TO DO —
The lines below, from the one holding "The image size is (828, 496)." through the final line, are to be copied exactly, with no other lines and no pictures.

Saved data entries
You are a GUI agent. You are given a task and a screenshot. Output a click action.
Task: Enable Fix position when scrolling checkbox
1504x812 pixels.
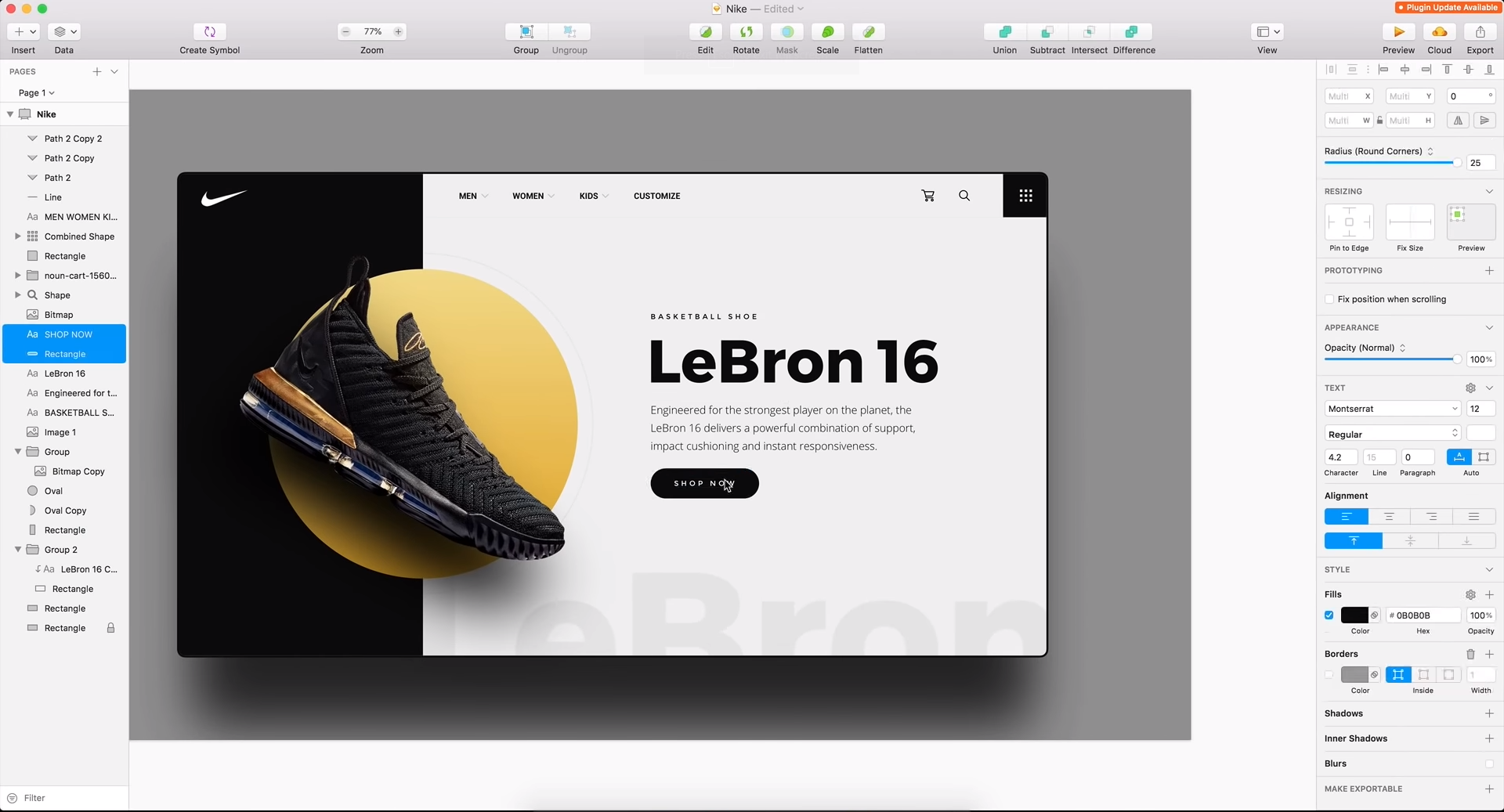[x=1329, y=299]
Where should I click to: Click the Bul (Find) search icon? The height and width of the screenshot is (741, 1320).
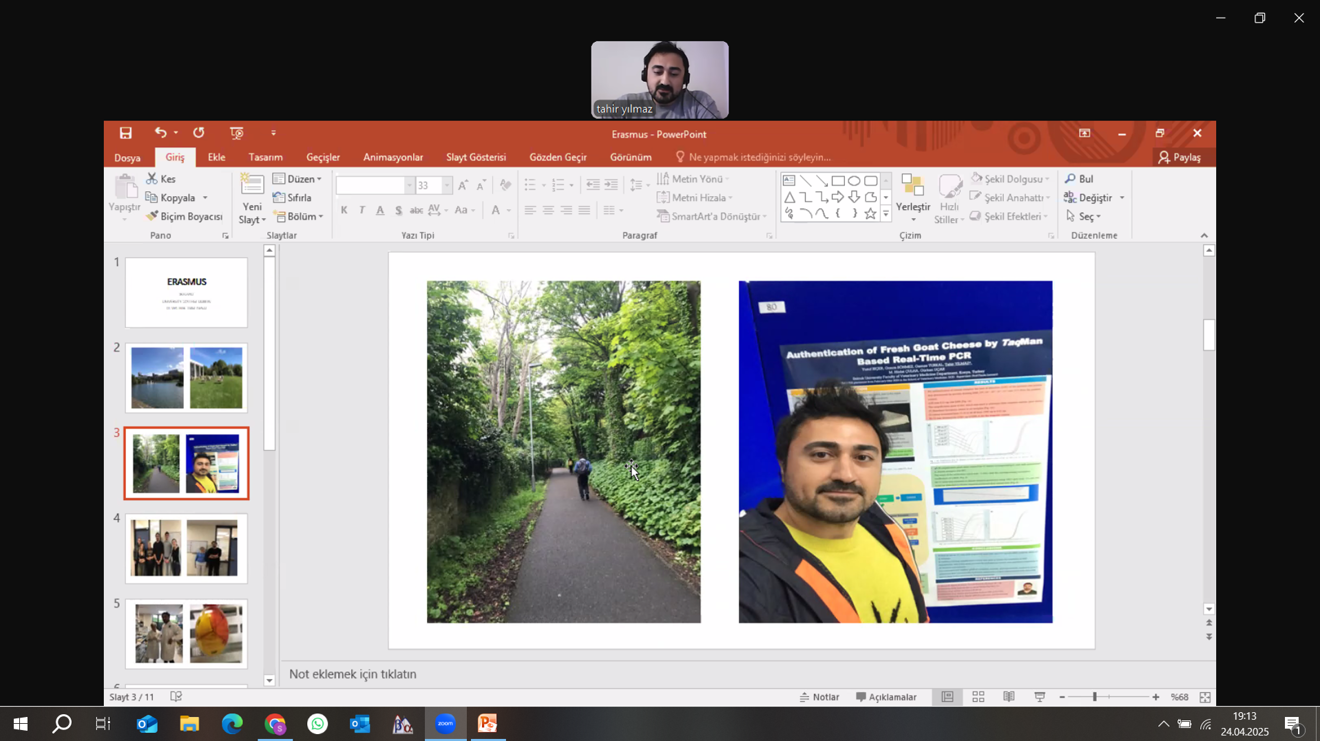[1070, 179]
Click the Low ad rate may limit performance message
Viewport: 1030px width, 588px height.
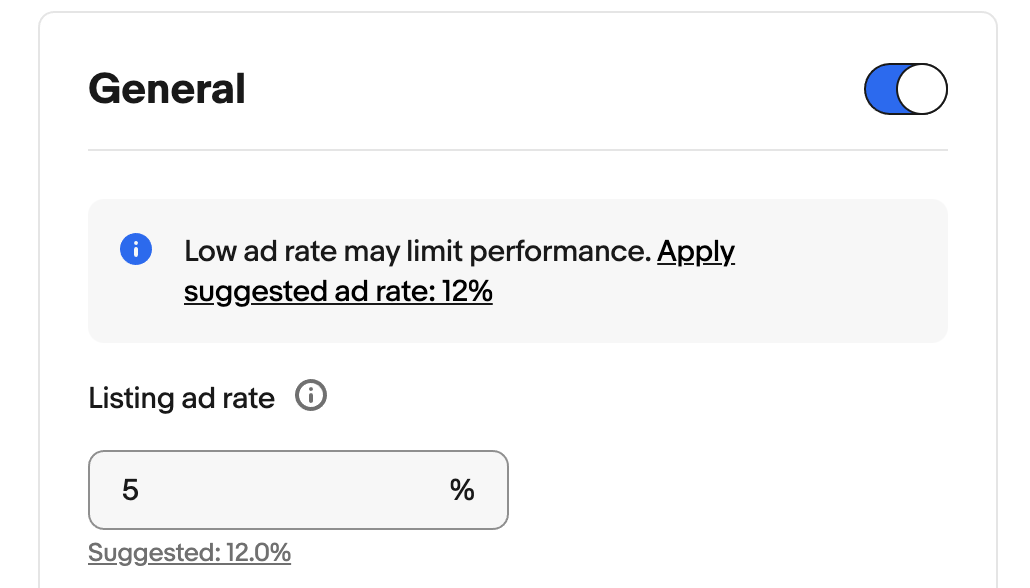pyautogui.click(x=417, y=252)
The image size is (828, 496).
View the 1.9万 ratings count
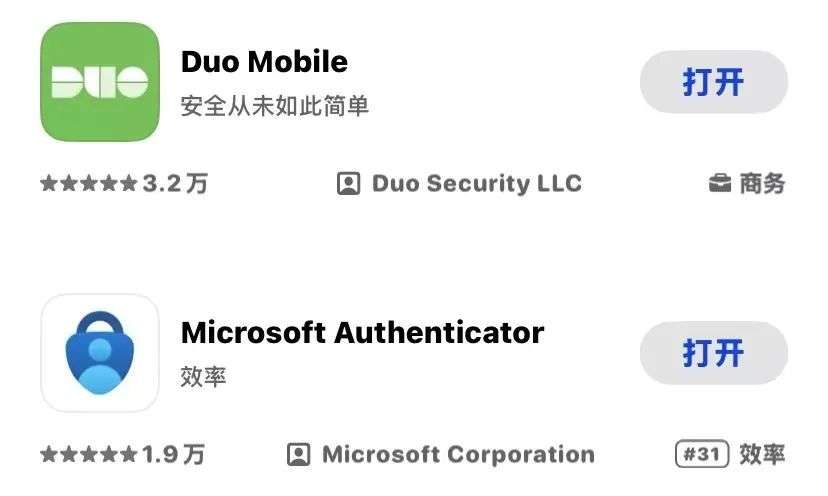click(x=174, y=454)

ANSWER TO THE PROBLEM —
The image size is (828, 496).
View the 1.9万 ratings count
click(x=174, y=454)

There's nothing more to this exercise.